Auf einer kleinen Anhöhe bei Brixen liegt der „Talhofer-Hof“, Sitz der Sozialgenossenschaft Efeu: sonnenseitig, umgeben von einem großen Garten befindet sich das Efeu mit seinen vielfältigen Räumlichkeiten. Hier finden Menschen mit Wahrnehmungsstörungen einen Betreuungsplatz, Halt, Unterstützung, Förderung und Selbständigkeit.

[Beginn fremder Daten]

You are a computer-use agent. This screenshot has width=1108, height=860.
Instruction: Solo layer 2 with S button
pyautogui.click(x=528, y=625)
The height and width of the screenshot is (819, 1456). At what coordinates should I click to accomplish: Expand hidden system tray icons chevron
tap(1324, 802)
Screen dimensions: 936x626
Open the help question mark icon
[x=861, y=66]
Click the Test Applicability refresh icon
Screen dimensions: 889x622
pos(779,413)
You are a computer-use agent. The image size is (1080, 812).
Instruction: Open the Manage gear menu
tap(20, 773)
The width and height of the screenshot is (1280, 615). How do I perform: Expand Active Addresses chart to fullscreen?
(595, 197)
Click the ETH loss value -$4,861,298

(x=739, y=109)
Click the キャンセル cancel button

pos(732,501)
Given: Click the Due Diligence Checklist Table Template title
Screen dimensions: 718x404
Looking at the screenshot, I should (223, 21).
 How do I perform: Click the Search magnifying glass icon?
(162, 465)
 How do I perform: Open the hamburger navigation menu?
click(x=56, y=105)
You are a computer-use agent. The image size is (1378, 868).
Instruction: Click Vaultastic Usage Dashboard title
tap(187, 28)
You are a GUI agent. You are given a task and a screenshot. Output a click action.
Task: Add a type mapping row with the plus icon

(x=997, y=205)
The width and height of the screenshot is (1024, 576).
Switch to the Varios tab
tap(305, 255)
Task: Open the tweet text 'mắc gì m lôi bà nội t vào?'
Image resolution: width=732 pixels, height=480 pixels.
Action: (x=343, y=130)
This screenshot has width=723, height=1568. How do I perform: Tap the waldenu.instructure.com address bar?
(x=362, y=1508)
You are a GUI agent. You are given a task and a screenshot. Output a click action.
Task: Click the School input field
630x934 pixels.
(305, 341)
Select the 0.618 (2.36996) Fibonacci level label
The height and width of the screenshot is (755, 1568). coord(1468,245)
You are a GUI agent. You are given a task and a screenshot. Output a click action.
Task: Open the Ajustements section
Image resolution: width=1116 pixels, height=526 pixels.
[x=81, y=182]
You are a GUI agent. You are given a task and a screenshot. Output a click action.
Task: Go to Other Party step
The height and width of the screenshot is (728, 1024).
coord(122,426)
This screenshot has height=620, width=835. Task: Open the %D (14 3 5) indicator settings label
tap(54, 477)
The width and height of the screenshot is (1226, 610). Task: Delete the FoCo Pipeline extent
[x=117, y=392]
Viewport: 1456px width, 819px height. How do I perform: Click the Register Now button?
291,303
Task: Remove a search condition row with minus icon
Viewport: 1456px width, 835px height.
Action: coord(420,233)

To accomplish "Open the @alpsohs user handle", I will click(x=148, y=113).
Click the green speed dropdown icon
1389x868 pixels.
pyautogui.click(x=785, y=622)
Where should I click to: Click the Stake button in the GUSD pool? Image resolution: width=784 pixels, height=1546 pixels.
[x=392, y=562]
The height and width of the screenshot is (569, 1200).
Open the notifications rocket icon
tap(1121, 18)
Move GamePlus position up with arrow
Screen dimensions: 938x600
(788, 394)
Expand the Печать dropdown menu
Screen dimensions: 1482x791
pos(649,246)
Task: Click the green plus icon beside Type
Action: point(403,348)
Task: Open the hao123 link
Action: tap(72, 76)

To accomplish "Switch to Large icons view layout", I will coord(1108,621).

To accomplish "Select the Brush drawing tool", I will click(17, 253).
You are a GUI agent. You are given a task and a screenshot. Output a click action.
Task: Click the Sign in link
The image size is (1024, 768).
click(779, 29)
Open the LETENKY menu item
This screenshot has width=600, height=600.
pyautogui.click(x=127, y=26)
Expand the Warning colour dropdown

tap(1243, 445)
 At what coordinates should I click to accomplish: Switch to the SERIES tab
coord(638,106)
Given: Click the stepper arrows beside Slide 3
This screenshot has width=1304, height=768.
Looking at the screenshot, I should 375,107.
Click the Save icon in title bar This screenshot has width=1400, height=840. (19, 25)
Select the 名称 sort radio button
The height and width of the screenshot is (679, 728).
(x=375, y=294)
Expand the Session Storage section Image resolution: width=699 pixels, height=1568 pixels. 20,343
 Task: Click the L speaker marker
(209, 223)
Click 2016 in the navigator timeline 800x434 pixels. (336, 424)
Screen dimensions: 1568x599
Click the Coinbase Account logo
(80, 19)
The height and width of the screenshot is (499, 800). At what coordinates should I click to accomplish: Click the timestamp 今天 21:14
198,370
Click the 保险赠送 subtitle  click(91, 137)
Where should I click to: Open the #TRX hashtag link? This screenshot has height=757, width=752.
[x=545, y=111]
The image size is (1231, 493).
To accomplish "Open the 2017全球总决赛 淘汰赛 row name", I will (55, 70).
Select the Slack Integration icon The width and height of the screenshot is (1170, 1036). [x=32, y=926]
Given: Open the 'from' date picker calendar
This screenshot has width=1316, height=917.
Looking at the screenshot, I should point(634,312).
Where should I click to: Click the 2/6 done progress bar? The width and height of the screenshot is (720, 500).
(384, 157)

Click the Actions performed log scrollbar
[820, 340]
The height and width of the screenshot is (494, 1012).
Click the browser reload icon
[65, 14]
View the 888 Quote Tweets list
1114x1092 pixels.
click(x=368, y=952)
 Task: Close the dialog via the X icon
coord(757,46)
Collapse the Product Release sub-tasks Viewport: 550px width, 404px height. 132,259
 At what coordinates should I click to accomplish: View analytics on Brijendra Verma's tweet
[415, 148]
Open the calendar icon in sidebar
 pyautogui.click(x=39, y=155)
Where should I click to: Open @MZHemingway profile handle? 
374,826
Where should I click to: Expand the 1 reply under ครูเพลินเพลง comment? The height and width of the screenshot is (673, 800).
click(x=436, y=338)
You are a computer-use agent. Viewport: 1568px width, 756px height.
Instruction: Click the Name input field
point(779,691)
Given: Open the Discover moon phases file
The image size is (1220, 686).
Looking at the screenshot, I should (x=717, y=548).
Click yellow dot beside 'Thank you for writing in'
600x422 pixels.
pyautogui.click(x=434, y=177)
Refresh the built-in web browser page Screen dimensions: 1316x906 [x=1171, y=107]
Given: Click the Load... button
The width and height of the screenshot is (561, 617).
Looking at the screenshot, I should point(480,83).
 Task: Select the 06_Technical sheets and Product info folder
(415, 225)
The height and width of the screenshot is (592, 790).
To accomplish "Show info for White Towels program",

Kalt. Das ist alles was Thomas* im Moment wahrnimmt. Er hält eine Tomate in der Hand und spürt weder Form noch Konsistenz der Frucht. Für Menschen mit Wahrnehmungsstörungen ist es besonders schwierig, die sie umgebenden Reize aufzunehmen, sie zu verarbeiten und anschließend darauf zu reagieren. Ihre Wahrnehmung ist daher bruchstückhaft und ihre Welt oft chaotisch. Thomas Tastsinn ist kaum ausgeprägt. Und daher hat er - wie viele andere Menschen mit Wahrnehmungsstörungen - Schwierigkeiten zu verstehen, was um ihn herum geschieht. Wie wichtig „das Spüren“ für die menschliche Entwicklung ist, erklärt dott.ssa Giulia Zecca, Geschäftsführerin der Sozialgenossenschaft Efeu: „Über den Tastsinn erschließen Kinder ihre Umwelt, lernen ihr Umfeld kennen und leiten Regeln davon ab.“ Solche Spürerfahrungen konnte Thomas aufgrund seines Krankheitsbildes in seiner Kindheit nicht machen. Giulia Zecca vergleicht seine Situation mit einem Baum ohne, oder nur mit sehr kleinen Wurzeln: „Spürerfahrungen sind für den Menschen wie die Wurzeln für einen Baum. Sie dienen als Grundlage für die Entwicklung von Fertigkeiten – also „Astleistungen“. Bei uns sind diese Wurzeln stark ausgeprägt. Bei Menschen mit Wahrnehmungsstörungen hingegen nicht.“

Die Sozialgenossenschaft Efeu ist auf die sozialpädagogische und therapeutische Förderung von Menschen mit Wahrnehmungsstörungen spezialisiert.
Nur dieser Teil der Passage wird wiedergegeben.